Lo had been unashamedly hogging the experience of the hunting group, causing his own level to inflate and leave the smaller, younger, and weaker Korgoath behind. So far his master hadn’t said anything about the practice, and as long as that continued Lo intended to keep things as they were. The greater the distance between himself and those under him, the more ironclad his command over his pack became.

He was licking the goblin blood off of his claws when he caught the scent. Pheromones. He glanced at the female in his pack, but no, it was not her. There was a second female Korgoath in the dungeon!

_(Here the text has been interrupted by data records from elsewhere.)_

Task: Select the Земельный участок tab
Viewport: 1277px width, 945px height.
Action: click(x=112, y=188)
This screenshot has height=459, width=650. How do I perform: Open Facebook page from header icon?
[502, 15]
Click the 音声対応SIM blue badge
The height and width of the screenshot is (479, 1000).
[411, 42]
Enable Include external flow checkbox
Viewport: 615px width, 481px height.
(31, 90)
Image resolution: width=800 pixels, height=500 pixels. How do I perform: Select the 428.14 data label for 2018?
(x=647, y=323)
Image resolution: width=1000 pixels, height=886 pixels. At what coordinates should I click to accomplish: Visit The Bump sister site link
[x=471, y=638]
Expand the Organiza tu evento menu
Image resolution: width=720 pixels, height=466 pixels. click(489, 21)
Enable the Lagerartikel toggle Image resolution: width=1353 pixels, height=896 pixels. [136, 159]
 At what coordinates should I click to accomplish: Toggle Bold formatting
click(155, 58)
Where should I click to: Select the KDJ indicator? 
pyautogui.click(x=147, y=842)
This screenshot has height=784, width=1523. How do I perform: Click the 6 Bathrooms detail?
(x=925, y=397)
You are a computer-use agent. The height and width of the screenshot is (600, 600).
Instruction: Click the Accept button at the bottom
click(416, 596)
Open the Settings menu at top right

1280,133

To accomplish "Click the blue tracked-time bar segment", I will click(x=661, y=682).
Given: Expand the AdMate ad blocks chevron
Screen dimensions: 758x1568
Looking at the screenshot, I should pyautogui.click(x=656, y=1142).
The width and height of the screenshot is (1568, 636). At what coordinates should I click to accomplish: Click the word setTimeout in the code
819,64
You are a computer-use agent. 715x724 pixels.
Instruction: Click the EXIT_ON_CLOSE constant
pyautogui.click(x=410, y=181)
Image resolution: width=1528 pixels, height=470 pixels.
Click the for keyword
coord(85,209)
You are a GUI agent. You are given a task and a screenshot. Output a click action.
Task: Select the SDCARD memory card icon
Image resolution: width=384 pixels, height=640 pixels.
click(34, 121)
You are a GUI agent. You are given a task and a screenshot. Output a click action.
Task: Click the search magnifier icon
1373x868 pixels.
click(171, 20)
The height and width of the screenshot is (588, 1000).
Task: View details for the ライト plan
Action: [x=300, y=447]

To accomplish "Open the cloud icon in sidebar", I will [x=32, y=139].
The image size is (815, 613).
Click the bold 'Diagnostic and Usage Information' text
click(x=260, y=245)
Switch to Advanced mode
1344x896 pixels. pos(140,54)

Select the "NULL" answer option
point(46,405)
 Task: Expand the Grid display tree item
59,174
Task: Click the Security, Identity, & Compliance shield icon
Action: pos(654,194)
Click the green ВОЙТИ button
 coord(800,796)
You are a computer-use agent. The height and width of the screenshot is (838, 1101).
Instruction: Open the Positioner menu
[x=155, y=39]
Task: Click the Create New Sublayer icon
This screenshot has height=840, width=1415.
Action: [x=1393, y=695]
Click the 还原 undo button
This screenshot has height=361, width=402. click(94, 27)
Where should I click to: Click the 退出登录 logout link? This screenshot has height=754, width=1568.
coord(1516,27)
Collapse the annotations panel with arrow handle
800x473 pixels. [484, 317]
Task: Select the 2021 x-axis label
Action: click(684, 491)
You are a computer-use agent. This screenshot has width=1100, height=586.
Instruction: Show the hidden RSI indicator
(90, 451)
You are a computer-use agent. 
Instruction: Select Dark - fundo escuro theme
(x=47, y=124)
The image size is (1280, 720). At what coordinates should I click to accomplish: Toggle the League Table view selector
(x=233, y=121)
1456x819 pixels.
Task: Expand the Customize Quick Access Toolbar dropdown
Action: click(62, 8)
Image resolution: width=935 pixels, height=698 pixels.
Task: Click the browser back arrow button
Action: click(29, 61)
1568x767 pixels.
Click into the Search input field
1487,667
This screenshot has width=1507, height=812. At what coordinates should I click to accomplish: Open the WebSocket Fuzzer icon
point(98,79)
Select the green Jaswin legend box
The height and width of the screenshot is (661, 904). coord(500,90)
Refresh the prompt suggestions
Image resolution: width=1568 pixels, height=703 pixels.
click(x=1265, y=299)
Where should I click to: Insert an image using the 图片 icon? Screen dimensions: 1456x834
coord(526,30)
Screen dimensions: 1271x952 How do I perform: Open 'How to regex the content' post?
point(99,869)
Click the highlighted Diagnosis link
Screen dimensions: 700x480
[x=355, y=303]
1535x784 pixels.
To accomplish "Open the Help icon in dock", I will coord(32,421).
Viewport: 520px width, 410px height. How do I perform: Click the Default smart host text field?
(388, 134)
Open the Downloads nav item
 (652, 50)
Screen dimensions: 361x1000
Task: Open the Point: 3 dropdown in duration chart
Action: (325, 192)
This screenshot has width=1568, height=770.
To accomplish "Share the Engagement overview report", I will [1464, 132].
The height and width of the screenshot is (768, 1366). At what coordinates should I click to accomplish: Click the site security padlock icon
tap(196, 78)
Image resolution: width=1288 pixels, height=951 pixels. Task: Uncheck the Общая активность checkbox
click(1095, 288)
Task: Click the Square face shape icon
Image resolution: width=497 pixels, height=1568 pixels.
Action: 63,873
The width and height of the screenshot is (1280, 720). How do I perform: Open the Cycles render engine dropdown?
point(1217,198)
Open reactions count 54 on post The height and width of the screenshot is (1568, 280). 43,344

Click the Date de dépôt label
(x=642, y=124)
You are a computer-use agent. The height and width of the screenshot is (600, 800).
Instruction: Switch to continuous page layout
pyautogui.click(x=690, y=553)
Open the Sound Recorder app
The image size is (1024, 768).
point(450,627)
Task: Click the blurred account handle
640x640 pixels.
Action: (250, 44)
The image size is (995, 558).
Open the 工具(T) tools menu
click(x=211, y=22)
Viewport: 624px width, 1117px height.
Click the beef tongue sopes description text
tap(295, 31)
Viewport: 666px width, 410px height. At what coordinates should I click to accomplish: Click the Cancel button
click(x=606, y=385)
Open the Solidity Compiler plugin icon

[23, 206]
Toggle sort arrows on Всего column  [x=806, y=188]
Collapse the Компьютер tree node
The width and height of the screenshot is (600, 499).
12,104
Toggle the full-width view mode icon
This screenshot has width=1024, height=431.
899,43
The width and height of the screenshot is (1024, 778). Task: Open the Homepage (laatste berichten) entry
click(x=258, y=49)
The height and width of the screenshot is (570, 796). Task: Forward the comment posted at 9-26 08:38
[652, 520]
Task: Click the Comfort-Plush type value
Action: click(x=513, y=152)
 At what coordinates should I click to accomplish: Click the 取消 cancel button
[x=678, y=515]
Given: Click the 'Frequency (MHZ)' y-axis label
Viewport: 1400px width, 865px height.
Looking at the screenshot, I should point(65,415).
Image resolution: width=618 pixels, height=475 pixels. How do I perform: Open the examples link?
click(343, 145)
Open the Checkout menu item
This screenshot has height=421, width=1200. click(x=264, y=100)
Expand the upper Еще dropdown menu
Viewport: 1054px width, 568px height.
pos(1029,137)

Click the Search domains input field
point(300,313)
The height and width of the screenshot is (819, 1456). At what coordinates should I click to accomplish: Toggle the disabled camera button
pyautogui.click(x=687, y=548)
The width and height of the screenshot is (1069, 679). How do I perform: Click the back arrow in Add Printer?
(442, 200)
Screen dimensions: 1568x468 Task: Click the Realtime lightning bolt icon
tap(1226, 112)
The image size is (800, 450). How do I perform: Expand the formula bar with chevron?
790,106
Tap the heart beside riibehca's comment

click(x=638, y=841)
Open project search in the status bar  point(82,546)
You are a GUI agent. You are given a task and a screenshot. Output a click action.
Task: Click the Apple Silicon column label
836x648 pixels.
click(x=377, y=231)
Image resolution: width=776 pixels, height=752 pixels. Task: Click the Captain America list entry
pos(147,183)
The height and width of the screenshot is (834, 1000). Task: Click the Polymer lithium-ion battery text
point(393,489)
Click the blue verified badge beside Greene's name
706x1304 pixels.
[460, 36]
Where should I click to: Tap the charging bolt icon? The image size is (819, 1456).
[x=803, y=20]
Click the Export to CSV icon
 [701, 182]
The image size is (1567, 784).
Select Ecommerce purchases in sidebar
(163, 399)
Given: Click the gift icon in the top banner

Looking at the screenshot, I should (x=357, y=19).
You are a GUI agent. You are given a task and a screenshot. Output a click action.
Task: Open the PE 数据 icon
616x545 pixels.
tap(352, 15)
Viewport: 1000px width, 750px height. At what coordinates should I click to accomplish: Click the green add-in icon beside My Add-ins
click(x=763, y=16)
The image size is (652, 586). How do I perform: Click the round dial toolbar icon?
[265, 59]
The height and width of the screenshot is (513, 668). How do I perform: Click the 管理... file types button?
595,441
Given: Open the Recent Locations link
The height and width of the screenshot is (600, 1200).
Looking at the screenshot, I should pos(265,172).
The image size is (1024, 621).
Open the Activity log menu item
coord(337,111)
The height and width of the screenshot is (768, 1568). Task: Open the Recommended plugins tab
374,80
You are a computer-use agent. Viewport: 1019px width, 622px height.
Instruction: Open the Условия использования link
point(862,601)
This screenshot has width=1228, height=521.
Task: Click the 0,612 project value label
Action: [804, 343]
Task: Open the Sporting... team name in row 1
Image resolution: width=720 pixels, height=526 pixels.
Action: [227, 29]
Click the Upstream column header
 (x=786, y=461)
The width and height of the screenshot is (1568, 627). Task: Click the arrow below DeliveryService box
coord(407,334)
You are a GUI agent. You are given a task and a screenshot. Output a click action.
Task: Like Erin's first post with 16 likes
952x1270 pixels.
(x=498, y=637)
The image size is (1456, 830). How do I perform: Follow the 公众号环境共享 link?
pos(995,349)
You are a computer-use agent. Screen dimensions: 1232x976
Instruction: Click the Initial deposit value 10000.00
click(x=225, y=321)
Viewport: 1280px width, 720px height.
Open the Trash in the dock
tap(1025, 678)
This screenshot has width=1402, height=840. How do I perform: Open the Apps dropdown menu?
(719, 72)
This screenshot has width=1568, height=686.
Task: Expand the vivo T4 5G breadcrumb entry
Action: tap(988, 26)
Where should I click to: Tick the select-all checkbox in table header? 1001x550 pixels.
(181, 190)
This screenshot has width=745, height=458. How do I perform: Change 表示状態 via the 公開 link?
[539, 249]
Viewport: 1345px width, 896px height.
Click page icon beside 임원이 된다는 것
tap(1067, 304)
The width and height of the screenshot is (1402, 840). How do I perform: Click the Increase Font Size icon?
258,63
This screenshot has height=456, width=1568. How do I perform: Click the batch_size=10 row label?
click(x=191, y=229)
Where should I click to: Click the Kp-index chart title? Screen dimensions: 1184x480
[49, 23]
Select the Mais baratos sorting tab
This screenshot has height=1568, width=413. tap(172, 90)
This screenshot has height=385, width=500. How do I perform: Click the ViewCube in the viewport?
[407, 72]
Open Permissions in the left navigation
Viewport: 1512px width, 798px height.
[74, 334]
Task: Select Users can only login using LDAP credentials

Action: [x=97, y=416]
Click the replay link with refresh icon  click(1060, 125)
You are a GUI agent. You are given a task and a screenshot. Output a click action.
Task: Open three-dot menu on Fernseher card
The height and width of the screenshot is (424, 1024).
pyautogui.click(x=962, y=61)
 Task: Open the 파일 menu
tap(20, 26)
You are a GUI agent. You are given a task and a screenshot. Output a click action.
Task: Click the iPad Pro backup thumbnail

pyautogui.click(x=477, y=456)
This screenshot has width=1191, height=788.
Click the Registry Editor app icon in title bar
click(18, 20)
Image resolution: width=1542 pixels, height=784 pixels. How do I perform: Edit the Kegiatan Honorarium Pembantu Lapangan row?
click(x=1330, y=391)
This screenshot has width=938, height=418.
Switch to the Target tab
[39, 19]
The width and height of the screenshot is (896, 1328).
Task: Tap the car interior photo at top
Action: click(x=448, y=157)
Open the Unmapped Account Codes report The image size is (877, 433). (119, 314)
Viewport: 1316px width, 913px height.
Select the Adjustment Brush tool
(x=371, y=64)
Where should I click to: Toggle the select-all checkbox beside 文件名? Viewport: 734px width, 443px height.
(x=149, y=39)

Following his nose, Lo quickly tracked the pheromones to their source, where he found a nest of three korgoath. Two females and a male. One of the females was releasing the pheromones to entice the male, and without hesitation Lo ripped his rival apart.

Such was the way of courtship among his kind.

The female of the fledgling pack, however, immediately spurned his advances. She stopped releasing her pheromones and turned up her nose at him, rolling her great eyeball as he displayed himself covered in the gore of his rival. She did not elaborate on why he had fallen short of her standards, but it was clear that he had. He had murdered the poor male for no reason.

Such was the way of courtship among his kind.

However, while she refused to be his mate, the two young female Korgoath did respect him as an alpha, and so it was that when he returned after the hunt to his own master, Tom, the human Controller Claimed two new Korgoath, marking them with Tom’s symbol of a blue Core Stone inside of a black circle.

This brought Tom’s total minions up to ten. Seven Korgoath and three minotaurs. Eleven if you counted Klein, but while Lo was aware of the stealthy Worsican Lynx stalking through the deepest regions of the dungeon, he saw no threat in the smaller animal and put it out of his mind.

Until the next day, when he was delving on the fifteenth floor and came across the small animal he had previously assumed harmless standing over the decapitated corpse of a minotaur, calmly licking its paws. The lynx was alone, with no other explanation for the corpse apparent.

Lo paid much more attention to the Klein, Tom’s familiar, after that.